Notification

×

Iklan

Iklan

Beranda

Tag Terpopuler

DLH Kota Padang Bungkam, Polemik Sampah Bukittinggi ke TPA Air Dingin Kian Disorot !

Minggu, Februari 01, 2026 | 21.36 WIB | 0 Views Last Updated 2026-02-01T14:39:53Z

Doc Istimewa DLH Kota Padang 


Padang — Polemik pembuangan sampah dari Kota Bukittinggi ke Tempat Pembuangan Akhir (TPA) Air Dingin, Kelurahan Balai Gadang, Kecamatan Koto Tangah, Kota Padang, terus bergulir dan menyita perhatian publik. Di tengah penolakan warga serta sorotan terhadap tata kelola kerja sama antardaerah, sikap Dinas Lingkungan Hidup (DLH) Kota Padang justru menjadi tanda tanya, lantaran hingga kini belum memberikan penjelasan resmi.

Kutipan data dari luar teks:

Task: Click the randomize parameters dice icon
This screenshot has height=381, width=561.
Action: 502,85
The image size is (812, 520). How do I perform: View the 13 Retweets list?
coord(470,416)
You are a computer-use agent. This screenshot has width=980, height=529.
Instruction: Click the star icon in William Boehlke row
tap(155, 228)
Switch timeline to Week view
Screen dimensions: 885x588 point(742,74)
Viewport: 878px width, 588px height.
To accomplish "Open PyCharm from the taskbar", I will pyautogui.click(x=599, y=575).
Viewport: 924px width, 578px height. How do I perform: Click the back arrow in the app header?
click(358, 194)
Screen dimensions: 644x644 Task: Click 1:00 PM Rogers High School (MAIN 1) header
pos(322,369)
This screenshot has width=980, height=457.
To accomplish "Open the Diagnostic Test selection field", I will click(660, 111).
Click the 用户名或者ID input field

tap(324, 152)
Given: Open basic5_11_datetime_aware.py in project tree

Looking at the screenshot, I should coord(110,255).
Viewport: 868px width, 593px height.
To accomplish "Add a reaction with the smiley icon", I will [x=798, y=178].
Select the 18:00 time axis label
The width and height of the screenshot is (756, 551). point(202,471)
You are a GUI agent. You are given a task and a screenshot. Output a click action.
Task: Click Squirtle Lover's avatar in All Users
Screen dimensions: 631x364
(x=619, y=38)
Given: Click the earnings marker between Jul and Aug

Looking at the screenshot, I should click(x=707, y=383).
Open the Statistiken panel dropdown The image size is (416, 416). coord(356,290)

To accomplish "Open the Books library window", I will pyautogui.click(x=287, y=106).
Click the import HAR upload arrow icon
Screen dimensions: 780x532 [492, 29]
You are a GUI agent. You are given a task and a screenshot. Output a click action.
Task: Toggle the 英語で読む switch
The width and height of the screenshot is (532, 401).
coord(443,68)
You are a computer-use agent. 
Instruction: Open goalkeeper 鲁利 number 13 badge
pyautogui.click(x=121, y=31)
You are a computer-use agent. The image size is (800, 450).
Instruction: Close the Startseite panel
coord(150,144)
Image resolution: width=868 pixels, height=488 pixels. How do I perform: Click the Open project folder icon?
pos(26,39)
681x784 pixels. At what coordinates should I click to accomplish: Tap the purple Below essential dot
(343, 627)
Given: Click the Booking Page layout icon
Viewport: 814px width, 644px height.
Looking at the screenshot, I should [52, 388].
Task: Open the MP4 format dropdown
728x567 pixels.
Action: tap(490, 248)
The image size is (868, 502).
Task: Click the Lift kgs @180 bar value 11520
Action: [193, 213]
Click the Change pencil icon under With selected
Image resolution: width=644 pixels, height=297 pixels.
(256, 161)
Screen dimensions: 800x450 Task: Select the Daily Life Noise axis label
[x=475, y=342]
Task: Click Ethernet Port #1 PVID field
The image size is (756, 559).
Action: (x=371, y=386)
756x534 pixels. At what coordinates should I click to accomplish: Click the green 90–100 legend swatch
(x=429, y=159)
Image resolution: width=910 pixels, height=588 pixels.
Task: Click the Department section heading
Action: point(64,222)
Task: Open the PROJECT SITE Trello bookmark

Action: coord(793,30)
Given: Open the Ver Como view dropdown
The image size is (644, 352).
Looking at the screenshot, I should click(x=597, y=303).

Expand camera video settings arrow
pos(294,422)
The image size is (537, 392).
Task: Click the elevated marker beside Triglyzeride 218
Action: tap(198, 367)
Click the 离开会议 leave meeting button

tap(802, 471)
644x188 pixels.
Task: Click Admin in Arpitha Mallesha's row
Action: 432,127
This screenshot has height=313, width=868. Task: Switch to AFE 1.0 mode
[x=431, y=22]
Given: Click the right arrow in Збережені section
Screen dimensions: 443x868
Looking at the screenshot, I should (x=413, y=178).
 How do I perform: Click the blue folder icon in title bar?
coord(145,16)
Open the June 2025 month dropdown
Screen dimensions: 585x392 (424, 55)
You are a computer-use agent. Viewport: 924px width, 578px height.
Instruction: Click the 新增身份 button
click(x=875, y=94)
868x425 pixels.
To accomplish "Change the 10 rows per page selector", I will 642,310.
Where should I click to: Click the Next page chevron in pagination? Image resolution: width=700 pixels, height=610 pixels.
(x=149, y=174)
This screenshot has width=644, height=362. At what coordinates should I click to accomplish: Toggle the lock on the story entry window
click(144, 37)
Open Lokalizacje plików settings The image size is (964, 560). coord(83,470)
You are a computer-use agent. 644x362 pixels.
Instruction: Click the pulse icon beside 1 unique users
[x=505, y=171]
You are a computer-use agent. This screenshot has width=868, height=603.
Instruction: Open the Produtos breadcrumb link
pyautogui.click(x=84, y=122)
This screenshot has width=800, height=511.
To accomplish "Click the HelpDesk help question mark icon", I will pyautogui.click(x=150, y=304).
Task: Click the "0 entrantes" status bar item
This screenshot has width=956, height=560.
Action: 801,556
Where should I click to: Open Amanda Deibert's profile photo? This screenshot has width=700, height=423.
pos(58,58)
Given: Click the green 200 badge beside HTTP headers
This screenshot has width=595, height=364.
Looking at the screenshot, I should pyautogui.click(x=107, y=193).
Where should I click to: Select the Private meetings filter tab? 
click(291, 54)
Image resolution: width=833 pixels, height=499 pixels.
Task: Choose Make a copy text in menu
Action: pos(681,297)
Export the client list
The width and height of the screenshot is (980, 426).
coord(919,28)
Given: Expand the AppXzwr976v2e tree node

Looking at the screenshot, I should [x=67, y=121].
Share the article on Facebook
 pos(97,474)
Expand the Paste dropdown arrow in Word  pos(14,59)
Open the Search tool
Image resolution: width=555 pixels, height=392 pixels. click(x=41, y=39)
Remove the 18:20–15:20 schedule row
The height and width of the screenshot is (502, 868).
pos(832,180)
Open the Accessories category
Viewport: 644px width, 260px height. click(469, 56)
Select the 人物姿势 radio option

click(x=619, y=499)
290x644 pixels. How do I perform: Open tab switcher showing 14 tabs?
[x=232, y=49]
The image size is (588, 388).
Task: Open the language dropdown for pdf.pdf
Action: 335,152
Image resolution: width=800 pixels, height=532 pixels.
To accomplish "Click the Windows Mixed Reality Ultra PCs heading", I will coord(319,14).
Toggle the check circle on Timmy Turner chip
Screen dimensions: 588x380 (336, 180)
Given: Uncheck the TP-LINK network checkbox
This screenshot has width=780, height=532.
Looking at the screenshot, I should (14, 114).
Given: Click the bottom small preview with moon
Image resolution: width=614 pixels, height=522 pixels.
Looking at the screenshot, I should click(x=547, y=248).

Berdasarkan hasil konfirmasi pada Minggu (1/2/2026), Kepala DLH Kota Bukit Tinggi, Aldianur, menyatakan bahwa pihaknya menghormati aspirasi warga Kelurahan Balai Gadang yang menolak aktivitas pembuangan sampah tersebut.


“Kito tentu menghormati aspirasi masyarakat Kelurahan Balai Gadang. Saat ini kami masih berkoordinasi dengan kawan-kawan DLH Kota Padang,” ujar Aldianur.

 

Aldianur menjelaskan bahwa Perjanjian Kerja Sama (PKS) antara Pemerintah Kota Bukittinggi dan Pemerintah Kota Padang terkait pengelolaan sampah baru ditandatangani pada 12 Januari 2026. PKS tersebut, menurutnya, merupakan tindak lanjut dari nota kesepahaman (MoU) yang telah disepakati sebelumnya oleh kedua pemerintah daerah.


Terkait volume dan kompensasi, Aldianur menyebutkan bahwa Pemerintah Kota Bukittinggi rata-rata mengirimkan sekitar 80 hingga 85 ton sampah per hari ke TPA Air Dingin, dengan biaya kompensasi pemrosesan sebesar Rp100.000 per ton sampah kepada Pemerintah Kota Padang.


“Setiap timbunan sampah di akhir bulan akan direkap oleh rekan-rekan DLH Kota Padang, kemudian ditagihkan biaya kompensasinya setiap tanggal 5 di awal bulan,” ungkapnya.

 

Ia menegaskan bahwa secara teknis kerja sama tersebut dinilai tidak bermasalah. Aldianur mengklaim kajian teknis telah dilakukan oleh Pemerintah Kota Padang dan kesepakatan antarpihak telah tersedia, sehingga aktivitas yang berjalan saat ini disebutnya sebagai kelanjutan dari PKS tahunan.


Namun demikian, pernyataan tersebut justru memunculkan pertanyaan lanjutan di tengah masyarakat. Warga Kelurahan Balai Gadang bersama sejumlah pemerhati lingkungan menilai kebijakan pembuangan sampah lintas daerah tersebut tidak disertai mekanisme partisipasi publik yang memadai, khususnya terhadap masyarakat yang bermukim di sekitar TPA Air Dingin.


Salah seorang tokoh masyarakat Balai Gadang, Deki, menegaskan bahwa tidak pernah ada sosialisasi maupun pelibatan unsur masyarakat dalam pembahasan kerja sama tersebut.


“Kami selaku masyarakat, termasuk tokoh masyarakat dan Kerapatan Adat Nagari, tidak pernah dilibatkan dalam persoalan ini. Tahu-tahu PKS sudah berjalan saja dan aktivitas pembuangan sampah terus berjalan,” ujarnya.

 

Kondisi ini memperkuat dugaan bahwa kebijakan pembuangan sampah lintas daerah dijalankan tanpa proses konsultasi publik sebagaimana diamanatkan dalam ketentuan perundang-undangan. 


Selain itu, publik juga mempertanyakan status kerja sama pengelolaan sampah pada periode Desember 2024 hingga Desember 2025, mengingat PKS terbaru baru diteken pada 12 Januari 2026.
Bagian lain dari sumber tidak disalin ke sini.